From the data below, retype exactly the lines starting with the one that contains "Task: Click the magnifier search icon" and ending with the one that contains "You are a computer-use agent. The", both included.

Material shown:
<<<<

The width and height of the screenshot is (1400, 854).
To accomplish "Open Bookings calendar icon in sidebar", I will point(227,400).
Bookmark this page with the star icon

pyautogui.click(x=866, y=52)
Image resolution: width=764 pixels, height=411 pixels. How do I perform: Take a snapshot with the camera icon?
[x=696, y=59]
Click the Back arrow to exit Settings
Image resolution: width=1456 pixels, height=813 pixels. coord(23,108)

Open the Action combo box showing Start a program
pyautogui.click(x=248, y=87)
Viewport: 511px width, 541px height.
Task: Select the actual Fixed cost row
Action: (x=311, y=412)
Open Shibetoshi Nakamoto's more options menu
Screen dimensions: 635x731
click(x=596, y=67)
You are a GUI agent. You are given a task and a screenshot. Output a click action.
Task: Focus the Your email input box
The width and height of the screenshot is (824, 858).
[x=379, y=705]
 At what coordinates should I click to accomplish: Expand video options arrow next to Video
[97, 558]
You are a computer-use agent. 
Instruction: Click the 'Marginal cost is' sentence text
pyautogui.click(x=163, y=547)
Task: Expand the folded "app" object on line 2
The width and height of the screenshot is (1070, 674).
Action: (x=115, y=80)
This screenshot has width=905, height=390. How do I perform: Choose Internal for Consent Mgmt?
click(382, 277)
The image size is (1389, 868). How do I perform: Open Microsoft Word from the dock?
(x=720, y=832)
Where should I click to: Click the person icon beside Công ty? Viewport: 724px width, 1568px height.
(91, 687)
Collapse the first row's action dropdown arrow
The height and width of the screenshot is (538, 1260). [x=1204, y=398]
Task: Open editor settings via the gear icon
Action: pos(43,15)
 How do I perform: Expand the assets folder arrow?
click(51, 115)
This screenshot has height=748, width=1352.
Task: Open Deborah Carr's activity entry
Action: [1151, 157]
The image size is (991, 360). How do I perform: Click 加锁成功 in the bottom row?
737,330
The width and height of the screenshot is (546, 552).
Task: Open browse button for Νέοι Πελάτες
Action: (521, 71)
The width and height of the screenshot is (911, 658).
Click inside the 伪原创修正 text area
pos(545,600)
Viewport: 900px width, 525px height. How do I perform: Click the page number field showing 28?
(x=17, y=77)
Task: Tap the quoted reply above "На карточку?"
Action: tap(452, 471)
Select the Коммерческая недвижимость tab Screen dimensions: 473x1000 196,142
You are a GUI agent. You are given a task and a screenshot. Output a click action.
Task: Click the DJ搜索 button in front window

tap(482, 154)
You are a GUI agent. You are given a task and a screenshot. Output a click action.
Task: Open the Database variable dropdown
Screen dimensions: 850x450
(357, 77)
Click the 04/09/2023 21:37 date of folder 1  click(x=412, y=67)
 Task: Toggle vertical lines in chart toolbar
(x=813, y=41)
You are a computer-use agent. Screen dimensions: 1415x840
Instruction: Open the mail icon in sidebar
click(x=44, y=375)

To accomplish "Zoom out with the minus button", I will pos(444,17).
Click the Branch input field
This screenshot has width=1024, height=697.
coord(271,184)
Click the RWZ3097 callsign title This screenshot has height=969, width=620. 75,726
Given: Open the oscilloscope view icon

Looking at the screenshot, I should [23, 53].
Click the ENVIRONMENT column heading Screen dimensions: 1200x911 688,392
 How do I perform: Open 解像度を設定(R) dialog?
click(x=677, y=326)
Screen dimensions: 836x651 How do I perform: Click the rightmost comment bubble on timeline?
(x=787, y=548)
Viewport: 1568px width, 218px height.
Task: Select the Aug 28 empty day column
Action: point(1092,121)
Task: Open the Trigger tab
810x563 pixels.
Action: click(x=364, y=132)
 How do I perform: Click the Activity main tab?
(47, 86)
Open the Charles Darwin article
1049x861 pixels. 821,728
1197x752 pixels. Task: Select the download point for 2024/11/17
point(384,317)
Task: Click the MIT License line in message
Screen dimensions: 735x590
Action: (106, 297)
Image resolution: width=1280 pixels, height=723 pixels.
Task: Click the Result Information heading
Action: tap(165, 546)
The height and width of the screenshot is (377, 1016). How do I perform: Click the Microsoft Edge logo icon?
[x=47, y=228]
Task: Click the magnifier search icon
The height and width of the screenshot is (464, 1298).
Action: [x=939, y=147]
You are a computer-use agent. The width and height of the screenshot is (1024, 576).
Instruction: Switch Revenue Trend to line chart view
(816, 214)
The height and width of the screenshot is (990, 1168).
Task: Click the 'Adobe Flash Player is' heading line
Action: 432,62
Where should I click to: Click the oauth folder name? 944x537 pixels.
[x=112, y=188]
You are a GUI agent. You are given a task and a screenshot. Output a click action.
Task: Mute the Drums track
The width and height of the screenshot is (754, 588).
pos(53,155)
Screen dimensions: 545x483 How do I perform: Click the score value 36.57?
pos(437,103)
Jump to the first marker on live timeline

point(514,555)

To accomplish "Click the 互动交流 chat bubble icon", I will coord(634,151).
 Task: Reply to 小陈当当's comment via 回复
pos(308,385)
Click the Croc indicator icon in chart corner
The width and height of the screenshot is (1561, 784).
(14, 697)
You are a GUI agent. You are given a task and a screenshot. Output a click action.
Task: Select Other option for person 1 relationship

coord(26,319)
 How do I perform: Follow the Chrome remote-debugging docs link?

>>>>

Result:
Task: Click the magnifier search icon
The height and width of the screenshot is (464, 1298).
Action: [x=939, y=147]
You are a computer-use agent. The width and height of the screenshot is (1024, 576).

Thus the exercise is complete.